Em Brasília, o pedestre sabe que é respeitado. Basta estender a mão diante da faixa para atravessar a rua com preferência. Há exatos 16 anos, a capital ficou conhecida em todo o território nacional por se tornar a primeira unidade da Federação a dar prioridade a quem precisa cruzar as pistas. A medida poupou vidas desde 1997 — a quantidade de pedestres mortos nas pistas caiu de 202 para 117 no ano passado, uma redução de 42%. Mas a imprudência de alguns motoristas e até de pedestres ainda mancha de sangue as listras brancas pintadas sobre o asfalto. Em 2012, oito pessoas morreram enquanto tentavam passar pelo local que deveria ser absolutamente seguro para a travessia. O número é o dobro do ano anterior e o terceiro pior resultado em 16 anos.

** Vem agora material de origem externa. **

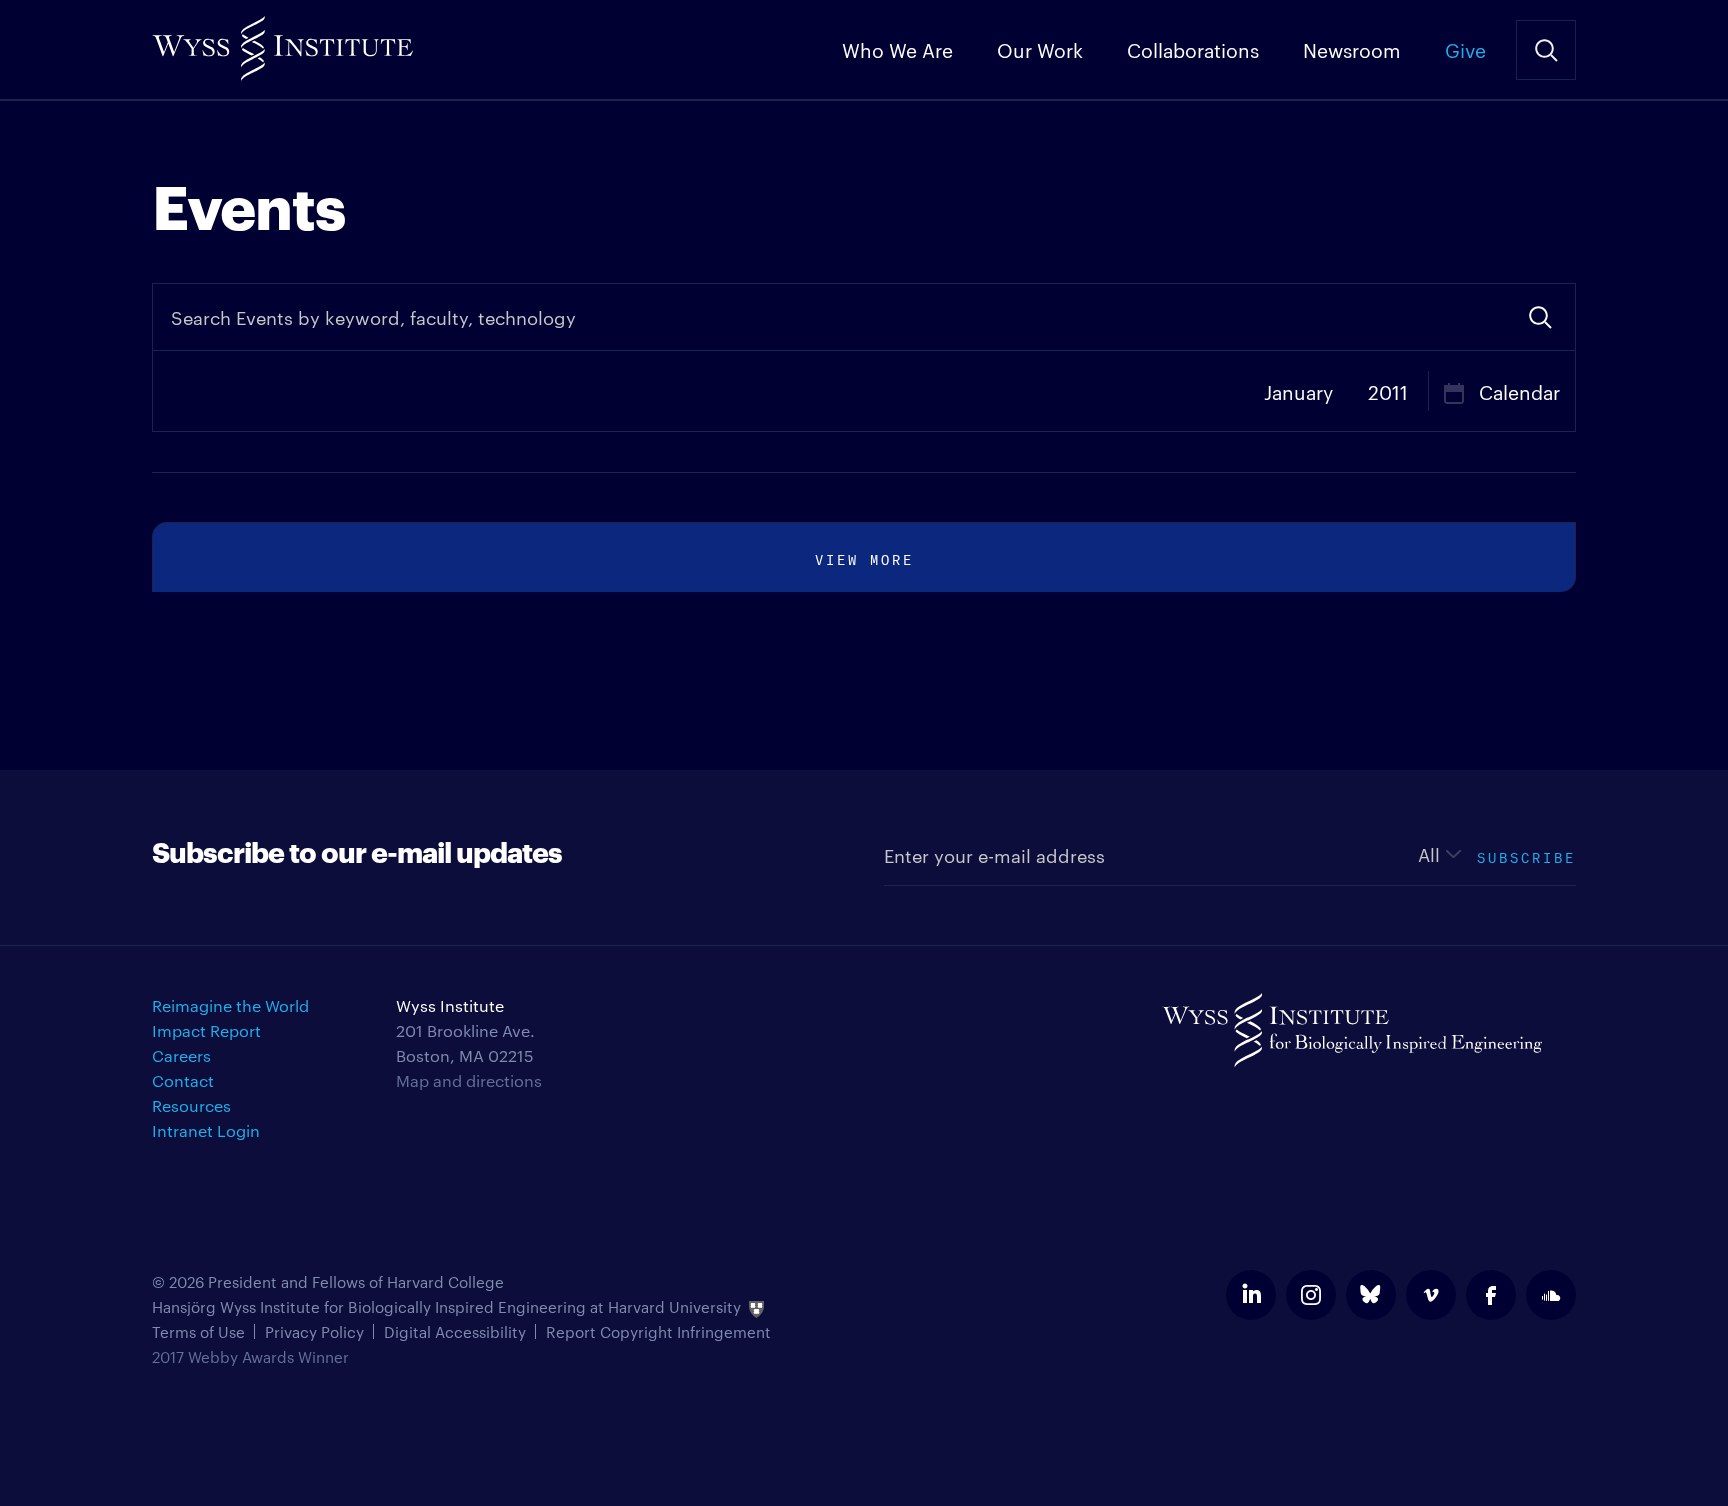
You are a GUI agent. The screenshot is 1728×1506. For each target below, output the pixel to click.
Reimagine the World (230, 1005)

Em 2011, quatro pedestres morreram na faixa, todos eles em Taguatinga, na Via LJ 2, a avenida que separa a QNL da QNJ. No ano passado, as tragédias ocorreram em outros pontos do DF: três foram em Santa Maria, três em Ceilândia, uma na DF-150 — de ligação entre o Gama e Santa Maria — e a outra no Guará. Apenas 2009 e 2006 tiveram pior resultado, quando 11 e 9 pessoas morreram na faixa de pedestres, respectivamente. Este ano, segundo o Departamento de Trânsito do DF (Detran), ainda não aconteceu nenhum acidente fatal na faixa.